As far as I can tell, it's not possible to detach public subkeys. Let me be clear: I can't think of any significant reason why one would wish to. The only rationale I can think of is minimalist - you might want to only import the public subkeys because that's all that you intend to use. But I am trying to figure out whether there is a more fundamental reason.

  • Is it because the user id details are attached to the master key, and detaching subkeys would allow unidentified keys to float around? (I'm not convinced by this - when you import detached private subkeys, the absent master key still gets a reference [sec# etc.], even when it is absent. So surely the same could be done for public keys.)
  • Is it just because there is no good reason for doing so?
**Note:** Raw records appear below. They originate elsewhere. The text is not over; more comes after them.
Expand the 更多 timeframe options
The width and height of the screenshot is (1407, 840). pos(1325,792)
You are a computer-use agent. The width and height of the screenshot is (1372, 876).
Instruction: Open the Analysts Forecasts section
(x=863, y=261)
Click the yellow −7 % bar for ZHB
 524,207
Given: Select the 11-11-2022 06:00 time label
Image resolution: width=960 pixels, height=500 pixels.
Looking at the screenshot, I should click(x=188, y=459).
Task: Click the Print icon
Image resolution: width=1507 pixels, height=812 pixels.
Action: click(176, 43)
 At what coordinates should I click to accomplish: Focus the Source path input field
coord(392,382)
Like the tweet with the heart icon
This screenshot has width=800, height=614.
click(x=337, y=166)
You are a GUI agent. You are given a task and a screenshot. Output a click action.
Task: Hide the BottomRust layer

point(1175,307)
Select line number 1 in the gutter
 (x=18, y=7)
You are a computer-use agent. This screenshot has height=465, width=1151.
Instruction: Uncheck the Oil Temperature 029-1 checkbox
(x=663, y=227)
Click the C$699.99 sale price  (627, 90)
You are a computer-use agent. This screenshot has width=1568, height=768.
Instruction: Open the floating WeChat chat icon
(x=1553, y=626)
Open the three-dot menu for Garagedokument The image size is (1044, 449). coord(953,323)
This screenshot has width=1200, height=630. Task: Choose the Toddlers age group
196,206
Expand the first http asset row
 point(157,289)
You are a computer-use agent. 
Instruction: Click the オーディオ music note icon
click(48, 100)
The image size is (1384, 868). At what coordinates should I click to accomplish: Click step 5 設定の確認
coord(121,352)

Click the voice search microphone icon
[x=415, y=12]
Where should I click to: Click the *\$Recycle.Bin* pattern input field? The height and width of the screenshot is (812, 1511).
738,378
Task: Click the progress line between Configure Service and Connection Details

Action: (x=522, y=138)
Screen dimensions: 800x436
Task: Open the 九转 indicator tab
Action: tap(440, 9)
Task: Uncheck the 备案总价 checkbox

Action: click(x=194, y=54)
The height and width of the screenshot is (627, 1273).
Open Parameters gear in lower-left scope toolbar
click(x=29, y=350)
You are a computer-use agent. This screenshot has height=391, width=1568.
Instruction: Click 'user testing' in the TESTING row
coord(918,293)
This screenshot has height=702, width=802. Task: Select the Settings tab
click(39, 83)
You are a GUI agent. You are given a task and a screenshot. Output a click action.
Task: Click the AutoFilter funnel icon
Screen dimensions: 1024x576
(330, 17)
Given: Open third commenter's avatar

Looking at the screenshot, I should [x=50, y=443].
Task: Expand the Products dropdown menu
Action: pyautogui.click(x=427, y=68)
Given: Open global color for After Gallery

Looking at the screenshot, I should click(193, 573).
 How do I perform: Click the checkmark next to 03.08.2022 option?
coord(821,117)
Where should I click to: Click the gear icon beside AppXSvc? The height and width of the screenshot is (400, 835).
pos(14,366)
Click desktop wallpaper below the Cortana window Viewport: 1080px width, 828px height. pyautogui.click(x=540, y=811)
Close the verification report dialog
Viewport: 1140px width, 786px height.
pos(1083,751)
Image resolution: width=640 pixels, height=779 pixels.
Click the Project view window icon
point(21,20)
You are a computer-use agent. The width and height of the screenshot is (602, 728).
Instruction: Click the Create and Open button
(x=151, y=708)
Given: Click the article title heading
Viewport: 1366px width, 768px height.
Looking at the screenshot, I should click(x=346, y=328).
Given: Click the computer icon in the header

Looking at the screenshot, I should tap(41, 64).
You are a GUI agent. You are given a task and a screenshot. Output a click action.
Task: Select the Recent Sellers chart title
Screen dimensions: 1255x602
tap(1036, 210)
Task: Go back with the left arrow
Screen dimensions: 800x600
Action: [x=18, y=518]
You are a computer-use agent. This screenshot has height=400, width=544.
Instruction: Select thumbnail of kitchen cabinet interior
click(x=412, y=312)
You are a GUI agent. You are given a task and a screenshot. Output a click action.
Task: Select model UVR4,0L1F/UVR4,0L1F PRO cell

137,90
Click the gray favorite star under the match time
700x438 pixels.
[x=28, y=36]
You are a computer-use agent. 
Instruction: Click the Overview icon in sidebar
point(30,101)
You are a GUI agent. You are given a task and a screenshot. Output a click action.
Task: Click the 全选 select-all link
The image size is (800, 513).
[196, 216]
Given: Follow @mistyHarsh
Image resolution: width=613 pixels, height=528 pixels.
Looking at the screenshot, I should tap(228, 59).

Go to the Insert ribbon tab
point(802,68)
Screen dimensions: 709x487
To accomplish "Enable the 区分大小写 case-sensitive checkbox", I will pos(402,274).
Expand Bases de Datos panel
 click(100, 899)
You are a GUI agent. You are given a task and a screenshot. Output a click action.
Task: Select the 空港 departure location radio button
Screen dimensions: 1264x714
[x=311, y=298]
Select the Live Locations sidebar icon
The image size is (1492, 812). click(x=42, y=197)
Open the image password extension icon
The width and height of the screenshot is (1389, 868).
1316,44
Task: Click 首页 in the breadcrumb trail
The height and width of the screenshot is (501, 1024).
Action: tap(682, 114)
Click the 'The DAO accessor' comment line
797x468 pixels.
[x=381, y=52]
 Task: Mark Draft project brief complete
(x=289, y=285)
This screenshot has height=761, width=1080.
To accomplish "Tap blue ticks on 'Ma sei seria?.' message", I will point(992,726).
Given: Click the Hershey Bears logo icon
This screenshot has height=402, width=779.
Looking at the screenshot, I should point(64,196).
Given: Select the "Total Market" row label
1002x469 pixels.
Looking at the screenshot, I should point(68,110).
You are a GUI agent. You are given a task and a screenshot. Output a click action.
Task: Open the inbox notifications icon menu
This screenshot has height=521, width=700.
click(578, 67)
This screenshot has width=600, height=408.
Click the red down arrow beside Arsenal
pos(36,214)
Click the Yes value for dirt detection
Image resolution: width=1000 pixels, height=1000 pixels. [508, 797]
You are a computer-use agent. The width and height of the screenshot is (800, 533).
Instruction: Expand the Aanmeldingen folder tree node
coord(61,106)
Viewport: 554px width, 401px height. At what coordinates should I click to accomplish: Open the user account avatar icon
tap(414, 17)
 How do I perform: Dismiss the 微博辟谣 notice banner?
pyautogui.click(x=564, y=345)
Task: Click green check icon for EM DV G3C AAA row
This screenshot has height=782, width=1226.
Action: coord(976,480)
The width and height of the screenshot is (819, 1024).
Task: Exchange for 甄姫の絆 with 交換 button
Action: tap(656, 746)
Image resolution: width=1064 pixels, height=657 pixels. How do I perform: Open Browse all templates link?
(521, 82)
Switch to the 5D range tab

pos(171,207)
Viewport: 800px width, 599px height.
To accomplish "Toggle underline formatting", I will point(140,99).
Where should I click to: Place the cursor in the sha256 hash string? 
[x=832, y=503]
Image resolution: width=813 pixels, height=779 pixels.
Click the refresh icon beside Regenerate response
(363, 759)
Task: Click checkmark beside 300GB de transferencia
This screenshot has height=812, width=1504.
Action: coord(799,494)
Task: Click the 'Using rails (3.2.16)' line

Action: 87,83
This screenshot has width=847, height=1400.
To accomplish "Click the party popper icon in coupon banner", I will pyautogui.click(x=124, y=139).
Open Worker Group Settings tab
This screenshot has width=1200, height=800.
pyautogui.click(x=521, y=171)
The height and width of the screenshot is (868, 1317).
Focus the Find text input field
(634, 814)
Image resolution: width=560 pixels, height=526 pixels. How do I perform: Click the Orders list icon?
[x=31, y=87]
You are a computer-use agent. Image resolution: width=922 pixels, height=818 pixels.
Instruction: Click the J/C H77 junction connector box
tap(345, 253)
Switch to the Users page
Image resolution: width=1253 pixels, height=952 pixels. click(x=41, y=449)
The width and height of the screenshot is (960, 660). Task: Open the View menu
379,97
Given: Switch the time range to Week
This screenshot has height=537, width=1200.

If, however, there is some reason public subkeys can't logically be split from the public master key, that would suggest I don't properly understand subkeys.

1 Answer 1


Detaching Subkeys in Theory...

Detach subkeys does not correspond well with the OpenPGP model of primary keys, subkeys, user IDs, certifications and trust.

Both subkeys and user IDs are bound to the primary key, each individually. Certifications are applied on tuples of primary keys and user IDs, trust directly on primary keys.

You could very well detach a subkey from its primary key and use it (as a primary key), in necessary by fiddling with the bits in the OpenPGP packets. But without the connection with the primary key, it is in fact a completely new key without any certifications and trust (although the key material, the numbers behind it, stay the same).

... and Practice

Be aware that when exporting subkeys using gpg --export-secret-subkeys, a primary key stub is always exported, together with user IDs; because of this, GnuPG will display the "absent master key [...] reference [sec# etc.]" as you called it.

You can easily verify it by running

gpg --export-secret-subkeys [subkey-id]! | gpg --list-packets

for example (for subkey 0xDEADBEEF)

gpg --export-secret-subkeys 0xDEADBEEF! | gpg --list-packets

Make sure to include a ! after the subkey id, otherwise GnuPG will resolve the associated primary key and thus export all available subkeys!

Really Breaking Things Apart

To really separate the subkey, you could use gpgsplit, which dissects an OpenPGP message into its actual subpackets. Working with them requires deeper knowledge of the OpenPGP specifications (RFC 4880), but it makes fiddling with the individual packets (also with hex editors) and recompiling valid OpenPGP messages using cat rather easy.

  • 2
    Thanks for pointing me to gpg --list-packets, understanding what GPG is doing without that is simply impossible.